D-Bus daemon has support to mediate SELinux messages and there is also a D-Bus internal mechanism that has some control over the use of the bus, but none of this is related to AppArmor. There are some experiments that show that it is possible however the necessary patches (Kernel, libapparmor and D-Bus daemon) were not submitted to be part of the respective projects, as explained in the earlier post.

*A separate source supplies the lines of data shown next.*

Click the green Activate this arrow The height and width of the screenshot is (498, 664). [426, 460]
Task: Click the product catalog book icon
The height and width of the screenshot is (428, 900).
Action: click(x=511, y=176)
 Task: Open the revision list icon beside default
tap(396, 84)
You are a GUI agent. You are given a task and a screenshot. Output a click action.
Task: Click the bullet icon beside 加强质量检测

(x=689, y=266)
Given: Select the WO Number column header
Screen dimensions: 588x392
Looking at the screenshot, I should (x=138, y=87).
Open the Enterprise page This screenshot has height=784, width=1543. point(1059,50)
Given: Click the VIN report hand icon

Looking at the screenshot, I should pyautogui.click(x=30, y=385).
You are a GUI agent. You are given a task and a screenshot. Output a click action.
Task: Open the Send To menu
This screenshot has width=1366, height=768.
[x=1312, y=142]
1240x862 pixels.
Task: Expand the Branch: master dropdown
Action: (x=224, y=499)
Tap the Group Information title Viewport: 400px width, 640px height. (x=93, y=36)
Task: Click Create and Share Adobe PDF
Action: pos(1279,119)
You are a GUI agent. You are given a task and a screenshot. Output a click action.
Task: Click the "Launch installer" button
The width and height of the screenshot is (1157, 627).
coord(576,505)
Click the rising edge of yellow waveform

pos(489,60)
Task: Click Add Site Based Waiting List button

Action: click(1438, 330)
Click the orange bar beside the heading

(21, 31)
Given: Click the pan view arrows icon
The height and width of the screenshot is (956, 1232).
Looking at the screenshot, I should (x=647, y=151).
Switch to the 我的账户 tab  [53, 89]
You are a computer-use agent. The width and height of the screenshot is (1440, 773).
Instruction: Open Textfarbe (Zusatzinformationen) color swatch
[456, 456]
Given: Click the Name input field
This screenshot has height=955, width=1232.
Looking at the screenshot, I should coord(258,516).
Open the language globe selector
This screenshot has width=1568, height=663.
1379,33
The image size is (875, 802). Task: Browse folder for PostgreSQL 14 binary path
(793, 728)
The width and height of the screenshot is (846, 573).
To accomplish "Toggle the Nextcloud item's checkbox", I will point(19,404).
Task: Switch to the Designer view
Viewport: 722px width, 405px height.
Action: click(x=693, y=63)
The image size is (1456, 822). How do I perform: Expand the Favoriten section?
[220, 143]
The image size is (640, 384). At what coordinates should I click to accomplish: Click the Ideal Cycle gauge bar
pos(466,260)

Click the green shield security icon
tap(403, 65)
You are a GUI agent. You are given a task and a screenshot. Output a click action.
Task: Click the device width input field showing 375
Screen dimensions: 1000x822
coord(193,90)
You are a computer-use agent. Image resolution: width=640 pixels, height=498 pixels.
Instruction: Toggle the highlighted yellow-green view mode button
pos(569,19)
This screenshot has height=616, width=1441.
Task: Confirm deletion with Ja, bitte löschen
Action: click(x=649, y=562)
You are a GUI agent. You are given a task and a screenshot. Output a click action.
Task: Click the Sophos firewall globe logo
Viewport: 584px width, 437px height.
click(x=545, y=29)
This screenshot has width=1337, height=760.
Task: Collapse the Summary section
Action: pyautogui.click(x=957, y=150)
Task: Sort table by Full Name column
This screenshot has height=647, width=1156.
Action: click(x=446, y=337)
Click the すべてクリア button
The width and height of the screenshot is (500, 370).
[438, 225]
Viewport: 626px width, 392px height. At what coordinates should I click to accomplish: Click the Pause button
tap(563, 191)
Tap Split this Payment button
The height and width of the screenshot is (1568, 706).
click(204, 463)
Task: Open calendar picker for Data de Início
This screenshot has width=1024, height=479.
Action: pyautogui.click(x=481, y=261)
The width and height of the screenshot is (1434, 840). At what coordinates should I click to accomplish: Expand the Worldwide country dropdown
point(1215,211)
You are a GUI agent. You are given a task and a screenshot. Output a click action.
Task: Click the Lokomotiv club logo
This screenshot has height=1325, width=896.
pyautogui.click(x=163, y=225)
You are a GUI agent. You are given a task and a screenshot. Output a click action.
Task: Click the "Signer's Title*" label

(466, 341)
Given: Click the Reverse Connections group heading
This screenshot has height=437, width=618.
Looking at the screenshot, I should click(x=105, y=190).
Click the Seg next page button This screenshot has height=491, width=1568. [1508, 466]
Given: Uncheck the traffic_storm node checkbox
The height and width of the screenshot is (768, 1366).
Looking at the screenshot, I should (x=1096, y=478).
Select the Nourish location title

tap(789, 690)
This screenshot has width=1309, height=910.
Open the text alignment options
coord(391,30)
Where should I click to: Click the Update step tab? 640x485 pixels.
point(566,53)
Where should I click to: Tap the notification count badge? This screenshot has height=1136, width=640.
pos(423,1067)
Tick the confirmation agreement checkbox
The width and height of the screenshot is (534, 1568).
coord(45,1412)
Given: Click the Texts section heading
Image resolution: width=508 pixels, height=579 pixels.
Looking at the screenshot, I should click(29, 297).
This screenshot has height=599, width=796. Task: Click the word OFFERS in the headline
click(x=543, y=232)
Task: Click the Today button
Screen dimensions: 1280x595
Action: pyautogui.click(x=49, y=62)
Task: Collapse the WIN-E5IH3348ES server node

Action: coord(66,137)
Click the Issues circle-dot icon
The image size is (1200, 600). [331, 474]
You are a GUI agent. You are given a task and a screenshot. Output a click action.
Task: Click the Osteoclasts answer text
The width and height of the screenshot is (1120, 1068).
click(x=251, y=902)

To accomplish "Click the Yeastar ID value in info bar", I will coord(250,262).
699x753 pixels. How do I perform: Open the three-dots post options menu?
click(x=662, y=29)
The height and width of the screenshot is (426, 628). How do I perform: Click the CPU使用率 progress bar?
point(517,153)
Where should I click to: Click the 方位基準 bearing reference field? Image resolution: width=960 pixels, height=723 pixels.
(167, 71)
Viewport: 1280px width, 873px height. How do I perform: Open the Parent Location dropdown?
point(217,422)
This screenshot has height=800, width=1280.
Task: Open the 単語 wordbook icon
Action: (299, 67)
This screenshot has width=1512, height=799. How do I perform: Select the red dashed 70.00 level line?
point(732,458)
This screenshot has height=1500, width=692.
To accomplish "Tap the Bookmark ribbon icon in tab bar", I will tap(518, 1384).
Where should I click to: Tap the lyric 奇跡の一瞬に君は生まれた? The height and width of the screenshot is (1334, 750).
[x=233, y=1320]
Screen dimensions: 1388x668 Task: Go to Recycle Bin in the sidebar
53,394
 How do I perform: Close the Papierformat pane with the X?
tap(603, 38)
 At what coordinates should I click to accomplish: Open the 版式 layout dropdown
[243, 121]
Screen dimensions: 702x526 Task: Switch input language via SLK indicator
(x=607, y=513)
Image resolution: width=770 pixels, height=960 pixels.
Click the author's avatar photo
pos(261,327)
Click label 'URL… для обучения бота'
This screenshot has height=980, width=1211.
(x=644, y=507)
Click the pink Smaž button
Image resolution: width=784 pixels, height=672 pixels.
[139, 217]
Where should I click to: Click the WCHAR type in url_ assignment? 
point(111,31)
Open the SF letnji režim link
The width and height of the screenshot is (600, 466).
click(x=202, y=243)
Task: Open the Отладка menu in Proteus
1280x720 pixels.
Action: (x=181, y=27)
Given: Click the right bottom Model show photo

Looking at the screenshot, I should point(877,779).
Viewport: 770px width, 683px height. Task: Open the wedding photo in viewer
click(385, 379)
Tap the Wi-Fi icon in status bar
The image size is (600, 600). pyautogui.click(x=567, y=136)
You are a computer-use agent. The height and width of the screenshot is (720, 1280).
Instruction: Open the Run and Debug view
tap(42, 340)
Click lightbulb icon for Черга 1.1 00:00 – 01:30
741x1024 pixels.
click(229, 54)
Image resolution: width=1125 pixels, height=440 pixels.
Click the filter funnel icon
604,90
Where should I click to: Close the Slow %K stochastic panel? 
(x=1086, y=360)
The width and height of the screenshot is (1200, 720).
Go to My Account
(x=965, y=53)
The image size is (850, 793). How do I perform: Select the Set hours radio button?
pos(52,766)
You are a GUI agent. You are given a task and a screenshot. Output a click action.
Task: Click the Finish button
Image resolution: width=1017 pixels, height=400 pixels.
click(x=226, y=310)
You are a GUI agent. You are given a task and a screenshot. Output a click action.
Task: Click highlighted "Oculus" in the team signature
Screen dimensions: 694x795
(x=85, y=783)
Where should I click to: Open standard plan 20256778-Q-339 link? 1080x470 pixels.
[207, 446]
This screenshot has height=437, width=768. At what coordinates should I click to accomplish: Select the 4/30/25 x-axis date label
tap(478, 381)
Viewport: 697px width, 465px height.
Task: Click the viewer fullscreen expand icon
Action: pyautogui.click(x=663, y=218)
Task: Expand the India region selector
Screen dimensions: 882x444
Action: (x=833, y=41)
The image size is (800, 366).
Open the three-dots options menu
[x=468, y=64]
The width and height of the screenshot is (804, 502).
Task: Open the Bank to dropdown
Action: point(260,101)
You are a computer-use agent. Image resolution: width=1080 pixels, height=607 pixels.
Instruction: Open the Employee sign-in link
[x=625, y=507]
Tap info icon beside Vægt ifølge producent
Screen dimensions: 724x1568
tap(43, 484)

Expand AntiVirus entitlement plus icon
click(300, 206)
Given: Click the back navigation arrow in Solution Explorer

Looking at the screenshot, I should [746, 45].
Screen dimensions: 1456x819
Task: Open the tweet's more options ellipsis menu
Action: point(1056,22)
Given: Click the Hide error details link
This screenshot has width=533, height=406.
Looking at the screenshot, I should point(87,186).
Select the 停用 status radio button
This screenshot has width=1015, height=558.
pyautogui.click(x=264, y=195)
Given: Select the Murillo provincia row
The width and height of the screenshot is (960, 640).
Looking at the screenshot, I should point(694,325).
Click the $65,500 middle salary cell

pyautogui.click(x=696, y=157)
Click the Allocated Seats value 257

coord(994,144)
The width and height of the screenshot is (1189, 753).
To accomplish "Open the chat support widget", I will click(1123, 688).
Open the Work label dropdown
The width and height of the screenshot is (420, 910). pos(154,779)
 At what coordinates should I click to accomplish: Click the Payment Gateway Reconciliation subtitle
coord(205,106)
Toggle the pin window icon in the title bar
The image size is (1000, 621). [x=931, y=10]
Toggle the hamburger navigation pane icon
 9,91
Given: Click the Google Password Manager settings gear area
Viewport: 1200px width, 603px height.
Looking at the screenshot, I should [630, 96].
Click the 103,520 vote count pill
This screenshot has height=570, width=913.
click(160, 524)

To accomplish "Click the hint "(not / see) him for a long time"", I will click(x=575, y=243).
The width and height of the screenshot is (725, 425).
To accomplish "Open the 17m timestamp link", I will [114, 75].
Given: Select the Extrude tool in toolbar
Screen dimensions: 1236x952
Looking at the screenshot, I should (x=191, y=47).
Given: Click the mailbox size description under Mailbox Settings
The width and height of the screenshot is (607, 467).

The patches on the experiment enable apparmor parser to understand the tag dbus, as illustrated on the example bellow (line 15). More information about the experiment and the syntax of the file can be seen in: https://lists.ubuntu.com/archives/apparmor/2011-September/001541.html
/home/zimmerle/hello.py flags=(complain) { #include <abstractions/base> /usr/bin/python2.7 ix, /usr/include/python2.7/pyconfig.h r, /usr/local/lib/python2.7/dist-packages/ r, /usr/share/pyshared/PIL.pth r, /usr/share/pyshared/lazr.restfulclient-0.11.2-nspkg.pth r, /usr/share/pyshared/lazr.uri-1.0.2-nspkg.pth r, /usr/share/pyshared/pygst.pth r, /usr/share/pyshared/pygtk.pth r, /usr/share/pyshared/ubuntu-sso-client.pth r, /usr/share/pyshared/ubuntuone-client.pth r, dbus bar.foo.hello acquire, }
In order to ensure the functionality of the suggestion made in the post: D-Bus Loadable security module support, I decided to modify the AppArmor D-Bus daemon patches to make them compatible with the suggested model. And it is working like a charm.
The code of the current experiment can be fetched from:
http://cgit.collabora.com/git/user/zimmerle/dbus-apparmor-lsm.git/
Note that in this experiment I had to use the D-Bus internal functions/headers. I made little hacks in order to get it working but apparently, this is a good way to go.